Ethiopia is currently hosting 39 Trade Ministers from African countries and several U.S. government officials who are attending the 12th annual African Growth and Opportunity Act (AGOA) Forum in Addis Ababa.
The meeting began last week on Friday, August 9, 2013 under the theme “Sustainable Transformation through Trade and Technology.” and ends today August 13, 2013. This forum is held every other year, either in Washington DC or in a selected African country, to review the African Growth and Opportunity Act (AGOA) deal.
Signed in 2000, the deal seeks to increase business relations between the U.S. and Africa by allowing African countries, with whom there is no existing Free Trade Agreement, duty free access to U.S. markets. It also provides improved access to US credit and technical expertise.

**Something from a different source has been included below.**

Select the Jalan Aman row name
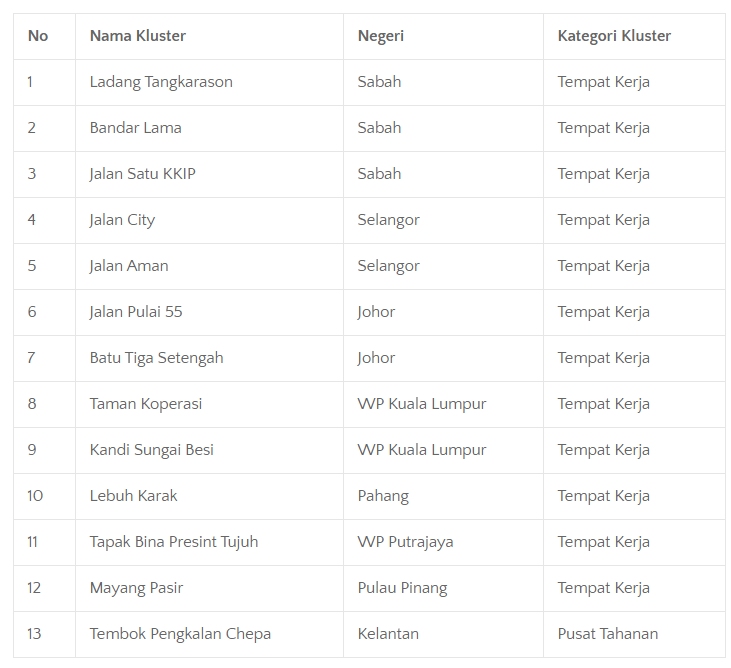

In 2012, the 39 AGOA-eligible countries from Sub-Saharan Africa exported nearly $35 billion in products to the United States,” says a Spokesman for the United States. “AGOA provides incentives for African countries to improve their investment climates, reduce corruption, respect human and labor rights and the rule of law, improve infrastructure and harmonize trade standards to help them become more competitive in the global marketplace,” he added.
US Trade Representative, Michael Froman, also said “we are of the view that Africa must engage in regional markets so that they can gain economies of scale and become more competitive on the global stage. The review we are doing now will determine how to modify the agreement going forward. We will do a report to US congress which is to carry the process further,” he added.
One of the key issues discussed at the Addis Ababa meeting is the extension of AGOA beyond 2014. Other issues included what products should benefit from duty-free access to US markets as well as the scope and coverage of the deal. Froman said, “there will be significant skepticism if we are to allow only one-way access to the USA market. We are looking at this aspect in the review.”
It is still unclear whether the US will alter the AGOA deal to make it more like the Economic Partnership Agreements (EPAs) which allow free entry of African goods in Europe and vice versa.